(Stored items)

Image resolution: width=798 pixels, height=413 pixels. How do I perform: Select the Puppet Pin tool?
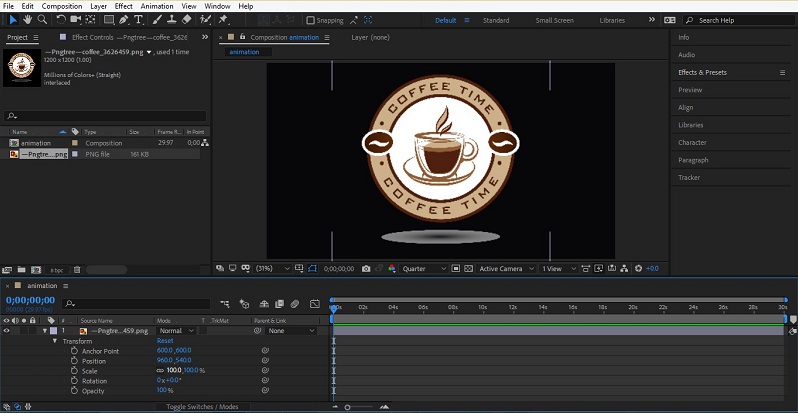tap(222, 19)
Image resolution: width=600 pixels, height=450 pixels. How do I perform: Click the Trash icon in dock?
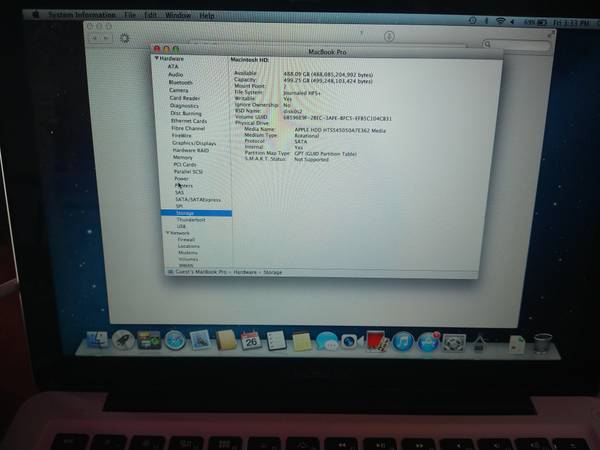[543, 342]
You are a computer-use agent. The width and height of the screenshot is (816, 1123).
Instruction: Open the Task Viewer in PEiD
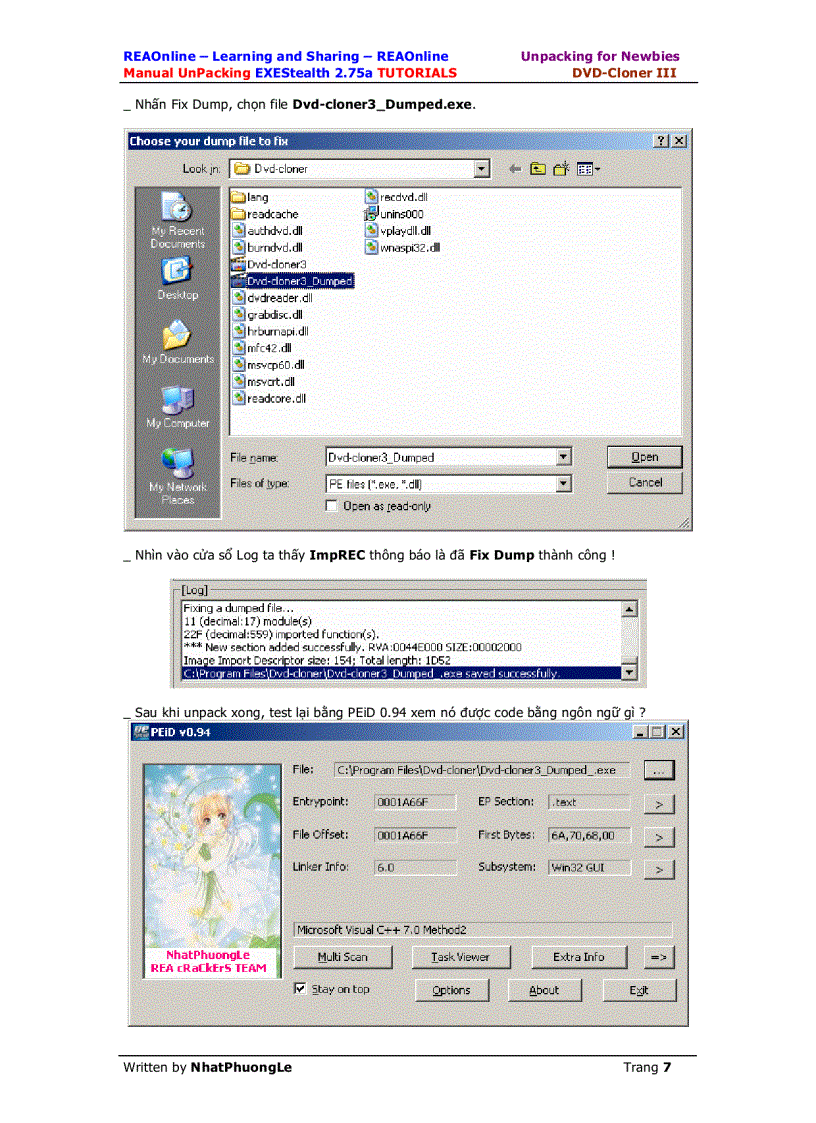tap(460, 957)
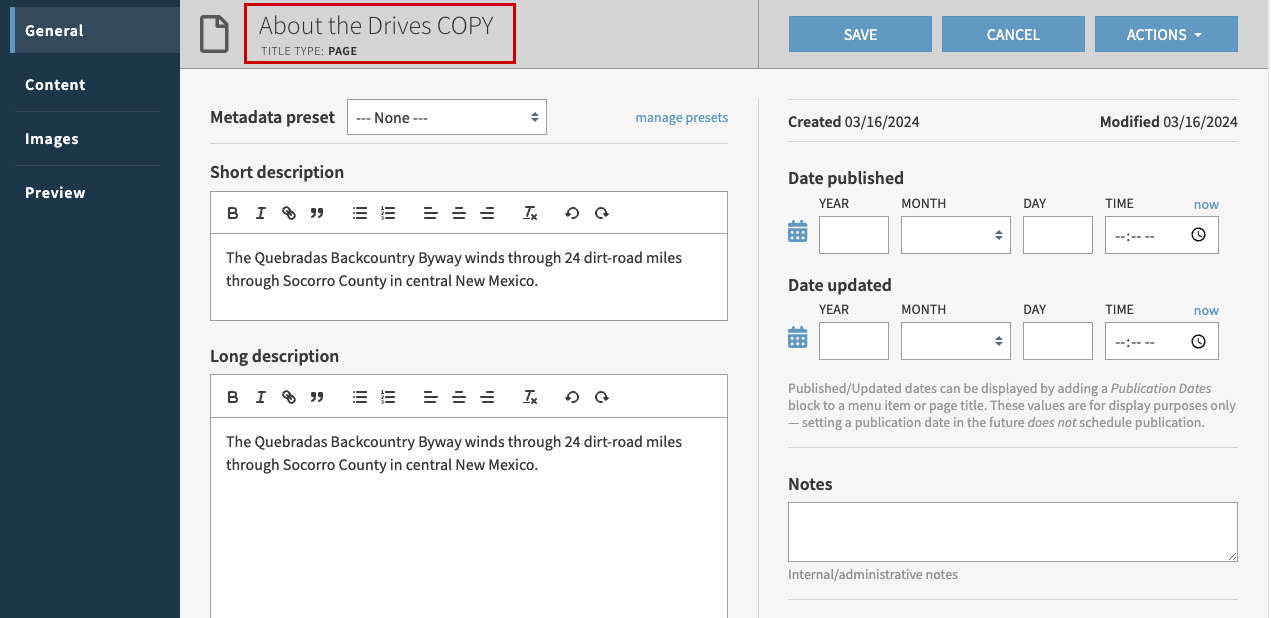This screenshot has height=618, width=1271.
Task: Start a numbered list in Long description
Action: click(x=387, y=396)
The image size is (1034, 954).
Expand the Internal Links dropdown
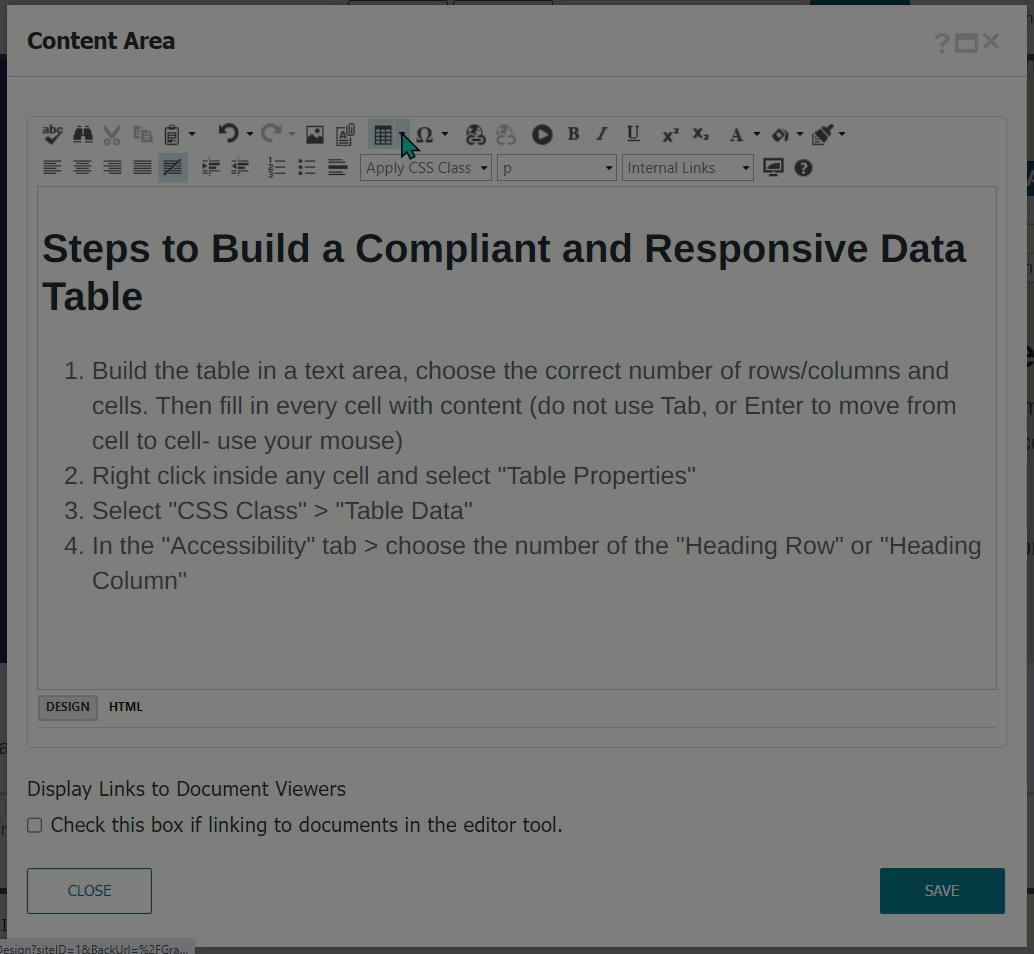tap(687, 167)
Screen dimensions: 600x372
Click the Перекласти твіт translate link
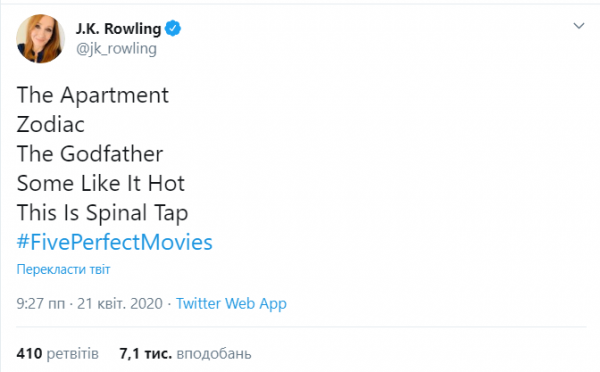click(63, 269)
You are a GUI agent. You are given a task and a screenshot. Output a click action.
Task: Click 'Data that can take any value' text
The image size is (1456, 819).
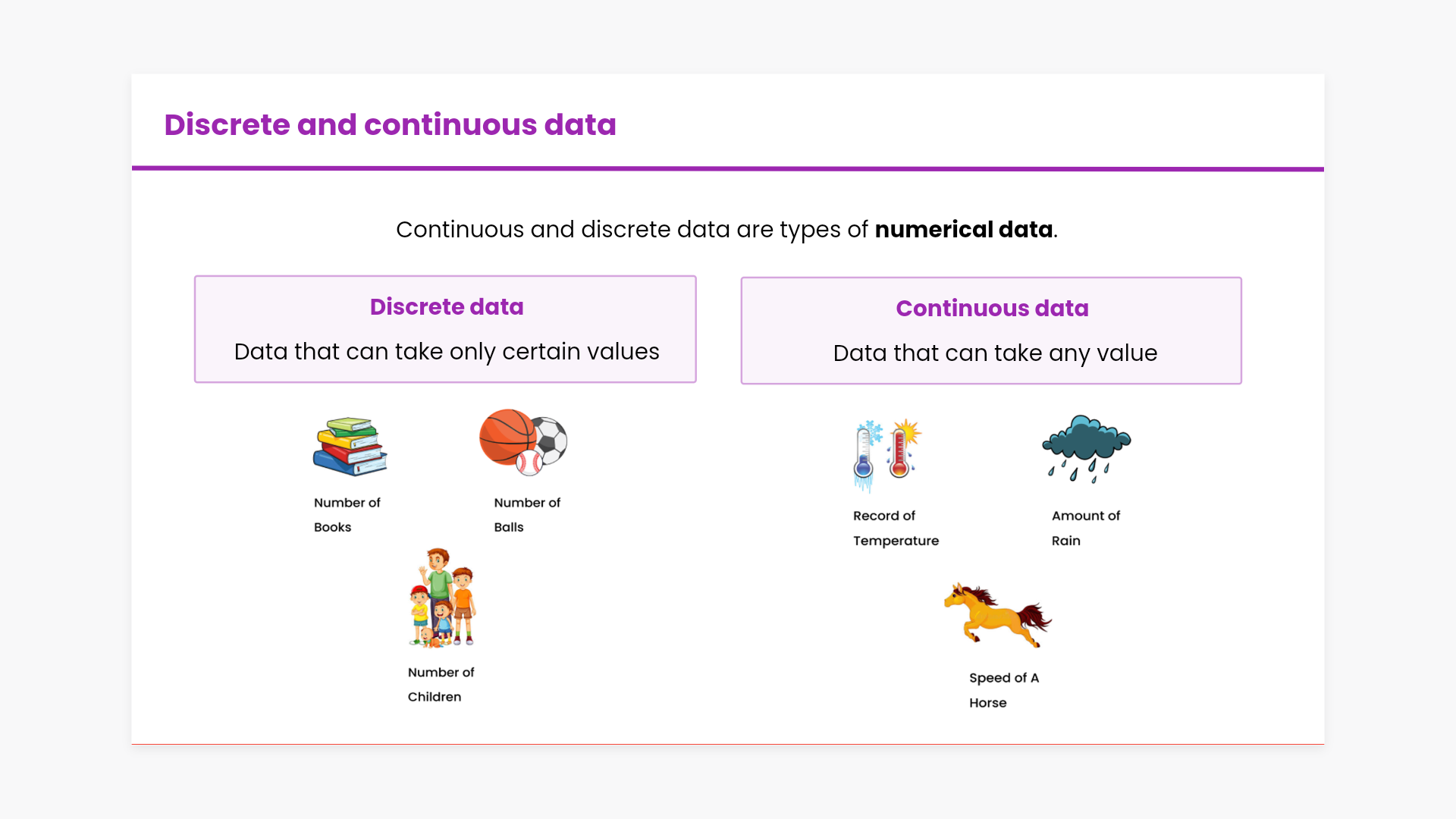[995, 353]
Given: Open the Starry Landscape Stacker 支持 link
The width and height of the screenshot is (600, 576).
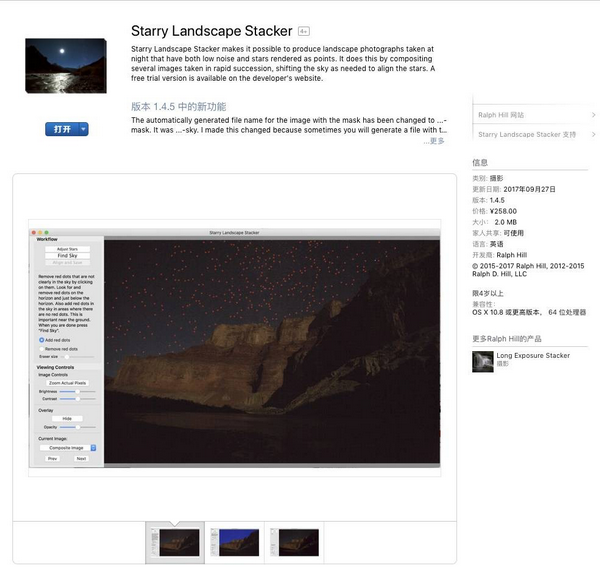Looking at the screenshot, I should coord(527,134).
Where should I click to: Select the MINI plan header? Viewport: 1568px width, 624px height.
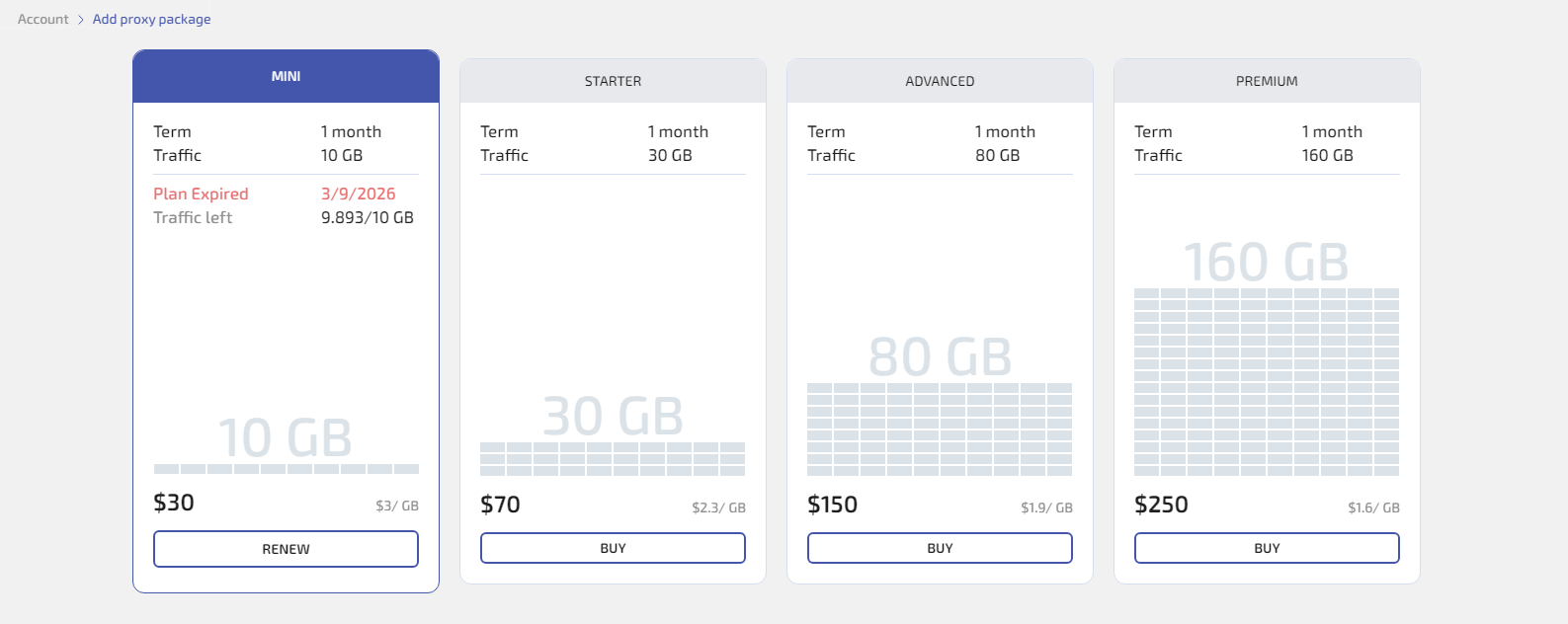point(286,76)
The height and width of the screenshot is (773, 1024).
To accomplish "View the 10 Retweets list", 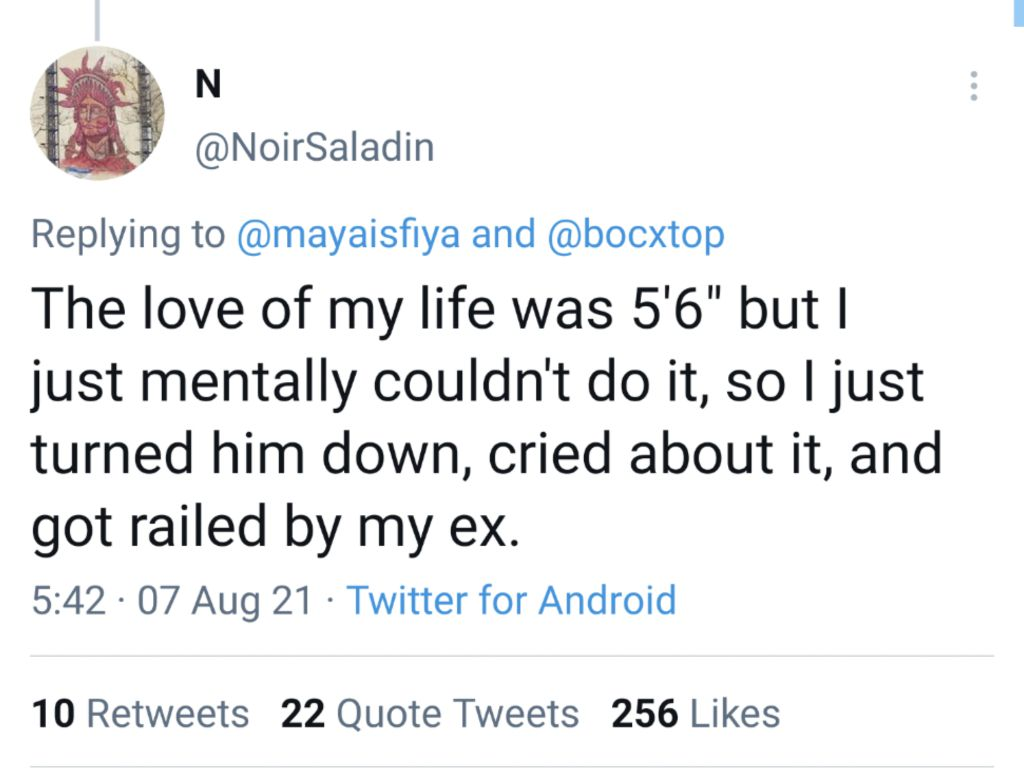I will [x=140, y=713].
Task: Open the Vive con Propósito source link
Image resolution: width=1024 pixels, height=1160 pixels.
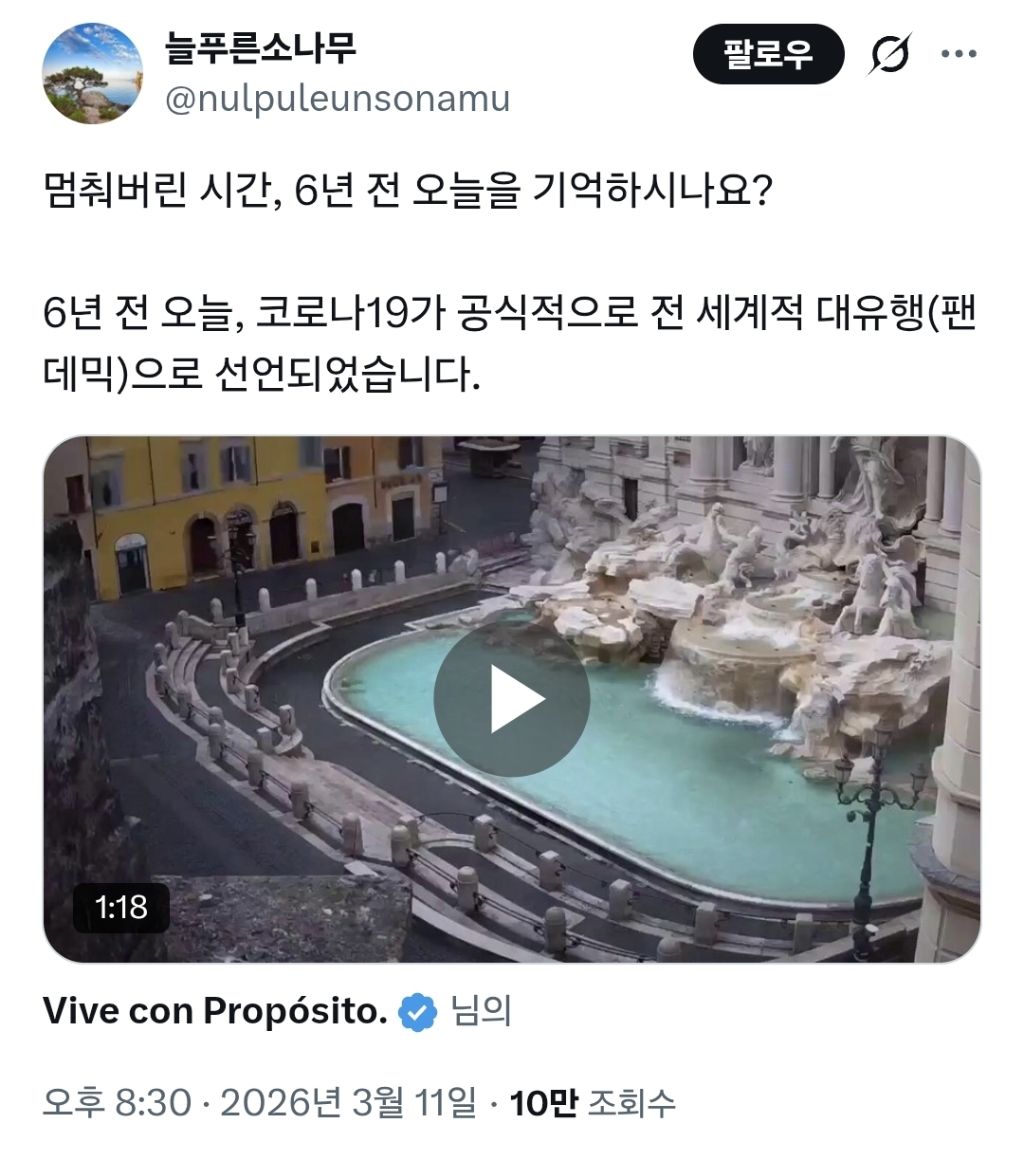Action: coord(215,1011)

■ WORK TO COMPLETE: From the first line of the entries above down to the line holding "Screen dimensions: 600x372", quote each line exactly and nothing else, skipping pictures.

■ TASK OUTPUT:
Image resolution: width=798 pixels, height=413 pixels. How do I perform: Select the Puppet Pin tool?
tap(222, 19)
Image resolution: width=600 pixels, height=450 pixels. How do I perform: Click the Trash icon in dock?
[543, 342]
You are a computer-use agent. The width and height of the screenshot is (816, 1123).
Instruction: Open the Task Viewer in PEiD
tap(460, 957)
This screenshot has height=618, width=1271.
Task: Start a numbered list in Long description
Action: click(x=387, y=396)
The image size is (1034, 954).
Expand the Internal Links dropdown
tap(687, 167)
Screen dimensions: 600x372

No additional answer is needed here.